* Text segment
## start

401(k) Plans

A 401(k) is a feature of a qualified profit-sharing plan that allows employees to contribute a portion of their wages to individual accounts.

  • Elective salary deferrals are excluded from the employee’s taxable income (except for designated Roth deferrals).
  • Employers can contribute to employees’ accounts.
  • Distributions, including earnings, are includible in taxable income at retirement (except for qualified distributions of designated Roth accounts).

*Note: it is important to contact your plan administrator for complete details on your 401(k) plan.

*Note: www.irs.gov website was used to provide this information to you.


Pre-tax contributions


Grow tax-deferred until distributions are made from the plan


Most retirement plan distributions are subject to income tax and may be subject to an additional 10% tax.

Generally, the amounts an individual withdraws from an IRA or retirement plan before reaching age 59½ are called ”early” or  ”premature” distributions. Individuals must pay an additional 10% early withdrawal tax and report the amount to the IRS for any early distributions, unless an exception applies.

*Note: Contact your plan administrator for the proper information on hardship distributions and loans.

Note: You should always consult an accountant if you choose to withdrawal funds from a retirement account


*Note: Contact your plan administrator

Maximum Contribution:

Two annual limits apply to contributions:

  • A limit on employee elective deferrals; and
  • An overall limit on contributions to a participant’s plan account (including the total of all employer contributions, employee elective deferrals, and any forfeiture allocations).

## end

* Problem a
Copy the passage of the 401(k) plan overview that starts at "Grow tax-deferred until" and ends at "additional 10% tax.", keeping every word identical.

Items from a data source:

## start

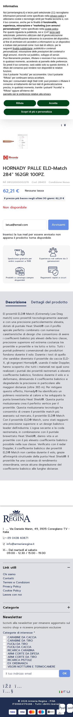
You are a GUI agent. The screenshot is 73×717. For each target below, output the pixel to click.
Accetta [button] (53, 103)
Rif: (4, 182)
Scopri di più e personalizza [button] (36, 111)
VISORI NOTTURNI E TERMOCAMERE (31, 667)
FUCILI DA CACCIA (19, 647)
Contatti (8, 578)
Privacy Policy (12, 586)
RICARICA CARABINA (21, 650)
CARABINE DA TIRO (20, 641)
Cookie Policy (12, 591)
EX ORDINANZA (18, 663)
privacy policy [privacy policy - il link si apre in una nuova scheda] (57, 16)
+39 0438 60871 (16, 538)
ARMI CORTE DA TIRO (22, 657)
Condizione (55, 182)
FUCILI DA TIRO (18, 644)
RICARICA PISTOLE (20, 660)
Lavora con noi (12, 595)
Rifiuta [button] (19, 103)
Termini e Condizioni (16, 582)
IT (64, 692)
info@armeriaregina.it (20, 544)
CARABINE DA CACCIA (22, 637)
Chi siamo (9, 574)
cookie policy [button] (51, 29)
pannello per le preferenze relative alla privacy (27, 94)
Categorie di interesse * (19, 633)
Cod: (34, 182)
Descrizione (16, 303)
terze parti (55, 32)
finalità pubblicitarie (23, 48)
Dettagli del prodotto (49, 303)
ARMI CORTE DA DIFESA (23, 654)
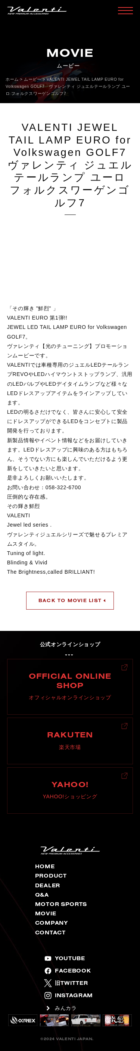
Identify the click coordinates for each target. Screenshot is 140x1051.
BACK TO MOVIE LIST (70, 600)
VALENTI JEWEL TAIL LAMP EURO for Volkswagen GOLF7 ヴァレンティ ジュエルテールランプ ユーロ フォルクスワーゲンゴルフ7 (68, 86)
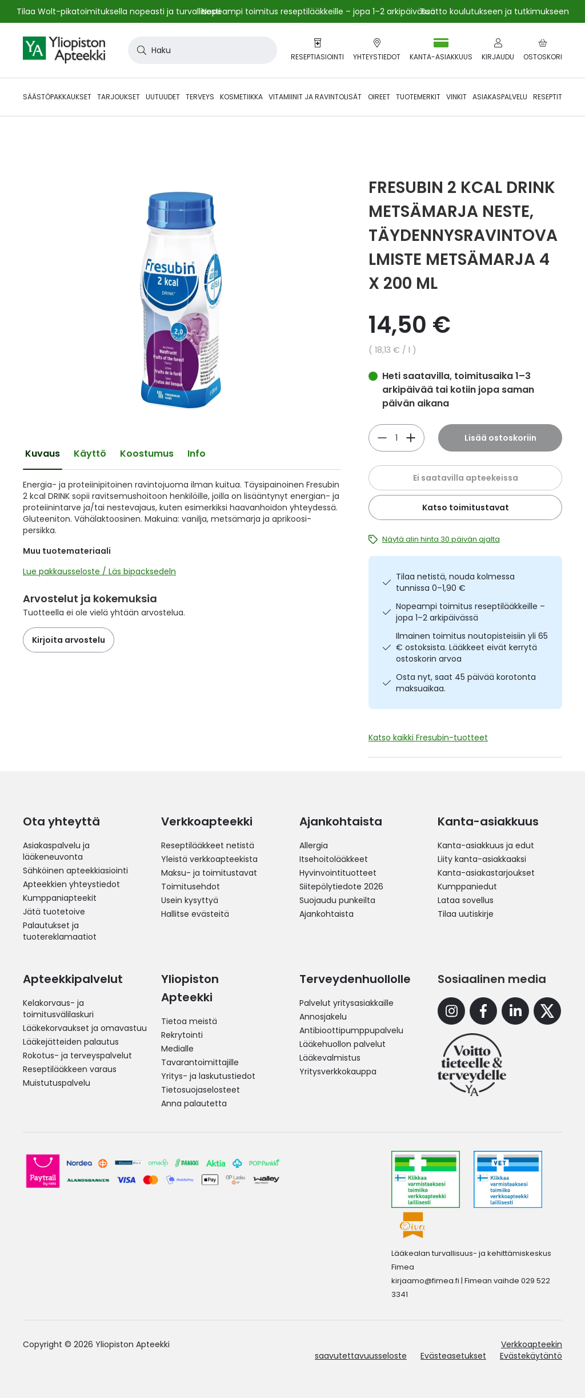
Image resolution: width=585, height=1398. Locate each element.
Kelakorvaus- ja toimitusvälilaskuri (58, 1008)
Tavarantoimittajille (200, 1062)
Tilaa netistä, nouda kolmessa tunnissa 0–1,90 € (455, 582)
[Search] (139, 50)
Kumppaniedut (467, 886)
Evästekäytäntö (531, 1355)
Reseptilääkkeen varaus (70, 1069)
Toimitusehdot (190, 886)
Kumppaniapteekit (60, 898)
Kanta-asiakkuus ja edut (486, 845)
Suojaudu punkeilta (337, 900)
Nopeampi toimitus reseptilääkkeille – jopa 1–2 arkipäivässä (470, 612)
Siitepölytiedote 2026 (341, 886)
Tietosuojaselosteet (200, 1089)
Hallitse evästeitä (195, 914)
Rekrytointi (182, 1035)
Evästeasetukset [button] (453, 1355)
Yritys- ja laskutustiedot (208, 1076)
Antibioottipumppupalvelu (351, 1030)
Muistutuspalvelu (56, 1083)
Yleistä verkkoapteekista (209, 859)
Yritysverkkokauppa (337, 1071)
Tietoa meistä (189, 1021)
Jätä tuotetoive (54, 911)
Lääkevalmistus (329, 1057)
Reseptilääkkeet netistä (207, 845)
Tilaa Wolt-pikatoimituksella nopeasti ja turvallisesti (119, 11)
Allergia (313, 845)
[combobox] (202, 50)
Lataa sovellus (466, 900)
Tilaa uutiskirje (466, 914)
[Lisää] (382, 437)
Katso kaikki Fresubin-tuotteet (428, 737)
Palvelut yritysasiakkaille (346, 1003)
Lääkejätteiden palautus (71, 1042)
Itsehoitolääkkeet (333, 859)
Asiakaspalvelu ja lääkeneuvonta (56, 851)
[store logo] (64, 50)
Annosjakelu (323, 1016)
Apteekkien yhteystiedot (71, 884)
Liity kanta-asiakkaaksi (482, 859)
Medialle (177, 1048)
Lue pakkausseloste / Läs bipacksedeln (99, 571)
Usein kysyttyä (189, 900)
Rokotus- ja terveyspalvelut (77, 1055)
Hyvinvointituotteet (337, 873)
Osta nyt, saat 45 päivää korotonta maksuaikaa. (466, 682)
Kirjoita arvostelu (68, 640)
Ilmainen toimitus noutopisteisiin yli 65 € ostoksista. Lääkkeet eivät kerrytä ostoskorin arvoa (472, 647)
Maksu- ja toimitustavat (209, 873)
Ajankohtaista (326, 914)
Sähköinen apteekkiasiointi (75, 870)
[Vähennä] (410, 437)
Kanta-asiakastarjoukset (486, 873)
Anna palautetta (194, 1103)
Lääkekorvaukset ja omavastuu (85, 1028)
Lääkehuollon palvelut (342, 1044)
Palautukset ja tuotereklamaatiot (60, 931)
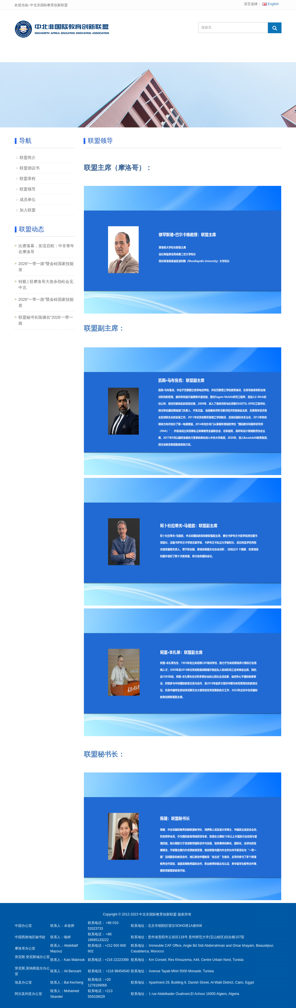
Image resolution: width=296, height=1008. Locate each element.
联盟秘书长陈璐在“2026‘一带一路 (45, 320)
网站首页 (32, 55)
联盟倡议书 (30, 168)
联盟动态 (138, 55)
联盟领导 (28, 189)
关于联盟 (67, 55)
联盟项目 (103, 55)
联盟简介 (28, 157)
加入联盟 (28, 210)
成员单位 (28, 199)
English (270, 4)
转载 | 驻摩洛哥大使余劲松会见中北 (45, 284)
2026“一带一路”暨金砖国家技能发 (46, 266)
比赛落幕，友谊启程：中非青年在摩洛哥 (46, 248)
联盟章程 (28, 178)
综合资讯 (173, 55)
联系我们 (208, 55)
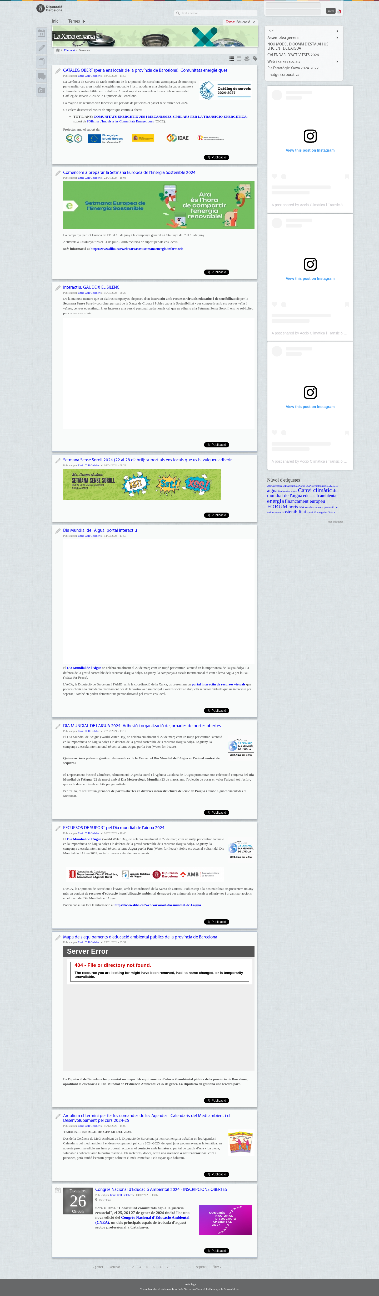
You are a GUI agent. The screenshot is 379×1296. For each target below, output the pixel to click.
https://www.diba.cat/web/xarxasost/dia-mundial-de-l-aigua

## end

* Problem b
Repeat the rows from the data source without any change, starting at the one that contains "RICARICA PISTOLE (20, 660)" and ending at the one that contains "Dettagli del prodotto (49, 303)".

* Correct output a
Grow tax-deferred until distributions are made from the plan


Most retirement plan distributions are subject to income tax and may be subject to an additional 10% tax.

* Correct output b
RICARICA PISTOLE (20, 660)
Lavora con noi (12, 595)
Rifiuta [button] (19, 103)
Termini e Condizioni (16, 582)
IT (64, 692)
info@armeriaregina.it (20, 544)
CARABINE DA CACCIA (22, 637)
Chi siamo (9, 574)
cookie policy [button] (51, 29)
pannello per le preferenze relative alla privacy (27, 94)
Categorie di interesse * (19, 633)
Cod: (34, 182)
Descrizione (16, 303)
terze parti (55, 32)
finalità pubblicitarie (23, 48)
Dettagli del prodotto (49, 303)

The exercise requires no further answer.